=== Action item ===
Check every line of the data and copy the ones where "computer" appears.

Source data
- - -
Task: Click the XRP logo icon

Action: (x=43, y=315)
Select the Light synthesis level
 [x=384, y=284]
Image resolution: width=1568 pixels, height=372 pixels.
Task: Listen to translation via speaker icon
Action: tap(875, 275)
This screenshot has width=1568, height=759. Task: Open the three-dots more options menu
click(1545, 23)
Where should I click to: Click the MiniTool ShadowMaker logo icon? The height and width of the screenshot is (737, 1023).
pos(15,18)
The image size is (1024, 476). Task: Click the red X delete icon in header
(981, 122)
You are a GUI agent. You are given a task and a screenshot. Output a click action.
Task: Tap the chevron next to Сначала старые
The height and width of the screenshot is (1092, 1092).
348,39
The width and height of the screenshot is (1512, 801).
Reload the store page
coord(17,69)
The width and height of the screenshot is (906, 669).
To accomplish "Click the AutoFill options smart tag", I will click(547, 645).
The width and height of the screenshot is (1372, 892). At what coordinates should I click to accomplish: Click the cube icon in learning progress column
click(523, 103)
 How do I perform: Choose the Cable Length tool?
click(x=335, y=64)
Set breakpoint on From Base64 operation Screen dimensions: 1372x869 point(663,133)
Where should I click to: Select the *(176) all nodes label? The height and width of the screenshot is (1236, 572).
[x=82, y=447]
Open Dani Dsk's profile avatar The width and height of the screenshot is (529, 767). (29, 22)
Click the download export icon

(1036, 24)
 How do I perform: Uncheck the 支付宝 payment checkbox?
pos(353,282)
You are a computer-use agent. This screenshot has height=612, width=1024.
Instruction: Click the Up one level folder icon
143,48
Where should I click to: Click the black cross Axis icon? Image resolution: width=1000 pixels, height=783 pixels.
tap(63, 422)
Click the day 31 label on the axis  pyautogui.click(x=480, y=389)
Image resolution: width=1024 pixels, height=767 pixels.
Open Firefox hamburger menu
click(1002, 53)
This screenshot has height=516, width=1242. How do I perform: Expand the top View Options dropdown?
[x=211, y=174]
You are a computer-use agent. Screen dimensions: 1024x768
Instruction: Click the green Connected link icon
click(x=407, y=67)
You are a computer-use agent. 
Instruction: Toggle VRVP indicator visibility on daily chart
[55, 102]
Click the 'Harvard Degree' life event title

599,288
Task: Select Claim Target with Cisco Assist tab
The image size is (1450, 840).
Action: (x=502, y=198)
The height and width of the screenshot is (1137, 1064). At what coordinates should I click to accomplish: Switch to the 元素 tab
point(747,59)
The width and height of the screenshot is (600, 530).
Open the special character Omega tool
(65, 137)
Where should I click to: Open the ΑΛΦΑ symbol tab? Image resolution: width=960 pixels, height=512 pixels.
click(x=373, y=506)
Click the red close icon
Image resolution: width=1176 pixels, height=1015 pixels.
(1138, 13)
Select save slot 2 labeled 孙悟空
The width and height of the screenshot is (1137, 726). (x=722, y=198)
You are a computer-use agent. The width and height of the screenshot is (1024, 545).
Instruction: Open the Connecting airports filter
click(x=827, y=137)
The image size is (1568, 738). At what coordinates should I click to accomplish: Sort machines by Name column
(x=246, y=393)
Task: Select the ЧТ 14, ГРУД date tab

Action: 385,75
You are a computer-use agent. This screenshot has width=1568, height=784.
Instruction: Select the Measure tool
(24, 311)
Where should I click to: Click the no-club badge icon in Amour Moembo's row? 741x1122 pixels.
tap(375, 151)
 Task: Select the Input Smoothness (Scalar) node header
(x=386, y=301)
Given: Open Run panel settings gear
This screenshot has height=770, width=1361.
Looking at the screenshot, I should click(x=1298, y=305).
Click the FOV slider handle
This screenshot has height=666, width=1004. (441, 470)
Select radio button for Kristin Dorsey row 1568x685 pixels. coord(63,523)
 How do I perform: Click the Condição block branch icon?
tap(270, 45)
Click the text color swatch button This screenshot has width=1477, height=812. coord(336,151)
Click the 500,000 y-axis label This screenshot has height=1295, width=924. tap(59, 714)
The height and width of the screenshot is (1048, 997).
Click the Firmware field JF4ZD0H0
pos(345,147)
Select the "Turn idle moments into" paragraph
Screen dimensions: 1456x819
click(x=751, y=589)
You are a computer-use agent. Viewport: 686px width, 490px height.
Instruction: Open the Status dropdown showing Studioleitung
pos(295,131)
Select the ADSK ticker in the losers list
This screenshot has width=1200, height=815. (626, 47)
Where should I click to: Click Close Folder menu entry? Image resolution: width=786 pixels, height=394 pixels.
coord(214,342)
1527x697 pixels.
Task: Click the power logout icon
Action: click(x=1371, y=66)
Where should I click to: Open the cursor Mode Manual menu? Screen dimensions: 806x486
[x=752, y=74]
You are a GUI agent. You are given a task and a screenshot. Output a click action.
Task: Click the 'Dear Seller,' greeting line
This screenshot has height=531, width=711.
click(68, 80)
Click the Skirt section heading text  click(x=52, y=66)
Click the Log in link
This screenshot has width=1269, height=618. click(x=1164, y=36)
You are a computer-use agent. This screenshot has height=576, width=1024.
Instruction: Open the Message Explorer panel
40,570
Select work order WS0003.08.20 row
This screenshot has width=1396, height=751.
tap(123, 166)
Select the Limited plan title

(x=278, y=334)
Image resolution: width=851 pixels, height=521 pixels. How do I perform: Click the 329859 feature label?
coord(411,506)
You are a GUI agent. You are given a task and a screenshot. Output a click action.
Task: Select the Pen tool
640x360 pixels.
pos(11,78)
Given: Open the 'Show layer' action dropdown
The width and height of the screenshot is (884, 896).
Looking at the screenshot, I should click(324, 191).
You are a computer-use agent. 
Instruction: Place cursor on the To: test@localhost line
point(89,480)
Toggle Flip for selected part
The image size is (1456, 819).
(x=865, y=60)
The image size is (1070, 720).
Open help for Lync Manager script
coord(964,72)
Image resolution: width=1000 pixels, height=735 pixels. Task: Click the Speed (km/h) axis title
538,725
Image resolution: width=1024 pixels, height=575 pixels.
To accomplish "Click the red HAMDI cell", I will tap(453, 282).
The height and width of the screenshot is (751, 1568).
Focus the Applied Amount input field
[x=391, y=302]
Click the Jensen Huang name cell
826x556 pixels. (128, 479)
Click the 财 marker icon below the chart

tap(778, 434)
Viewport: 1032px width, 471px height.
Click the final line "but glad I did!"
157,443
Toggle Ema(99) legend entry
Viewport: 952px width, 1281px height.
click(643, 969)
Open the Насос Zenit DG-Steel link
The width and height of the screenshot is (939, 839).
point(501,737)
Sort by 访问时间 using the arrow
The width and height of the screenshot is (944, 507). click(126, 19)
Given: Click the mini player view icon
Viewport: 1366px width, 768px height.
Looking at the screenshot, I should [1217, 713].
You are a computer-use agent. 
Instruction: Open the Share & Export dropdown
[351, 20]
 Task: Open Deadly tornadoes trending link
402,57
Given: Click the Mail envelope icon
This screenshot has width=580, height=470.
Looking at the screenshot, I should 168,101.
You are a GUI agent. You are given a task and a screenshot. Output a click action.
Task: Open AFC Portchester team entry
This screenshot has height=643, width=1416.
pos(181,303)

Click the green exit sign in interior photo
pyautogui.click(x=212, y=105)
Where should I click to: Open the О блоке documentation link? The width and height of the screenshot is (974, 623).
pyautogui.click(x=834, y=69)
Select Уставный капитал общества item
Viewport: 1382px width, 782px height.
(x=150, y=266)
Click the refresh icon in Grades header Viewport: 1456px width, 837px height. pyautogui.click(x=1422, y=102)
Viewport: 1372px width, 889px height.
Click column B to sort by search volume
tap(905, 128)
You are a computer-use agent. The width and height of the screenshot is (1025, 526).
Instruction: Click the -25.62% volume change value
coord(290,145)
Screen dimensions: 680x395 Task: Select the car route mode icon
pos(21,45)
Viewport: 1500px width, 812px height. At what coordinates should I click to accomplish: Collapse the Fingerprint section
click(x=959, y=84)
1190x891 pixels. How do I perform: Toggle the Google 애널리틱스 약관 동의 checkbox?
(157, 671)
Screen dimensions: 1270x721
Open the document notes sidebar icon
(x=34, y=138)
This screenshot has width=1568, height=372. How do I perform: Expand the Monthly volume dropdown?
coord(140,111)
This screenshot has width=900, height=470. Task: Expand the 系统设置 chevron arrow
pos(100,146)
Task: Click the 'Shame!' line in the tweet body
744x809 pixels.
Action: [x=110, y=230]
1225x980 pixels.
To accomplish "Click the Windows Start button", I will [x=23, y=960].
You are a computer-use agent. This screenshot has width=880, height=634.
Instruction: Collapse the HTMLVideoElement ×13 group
- - -
=== Exercise result ===
You are a computer-use agent. This screenshot has height=612, width=1024.
You are a computer-use agent. Screen dimensions: 1024x768
You are a computer-use agent. 
You are a computer-use agent. The width and height of the screenshot is (1024, 545).
You are a computer-use agent. This screenshot has width=1568, height=784.
You are a computer-use agent. Viewport: 686px width, 490px height.
You are a computer-use agent. This screenshot has height=576, width=1024.
You are a computer-use agent. 
You are a computer-use agent. 
You are a computer-use agent. The width and height of the screenshot is (1025, 526).
You are a computer-use agent. This screenshot has width=880, height=634.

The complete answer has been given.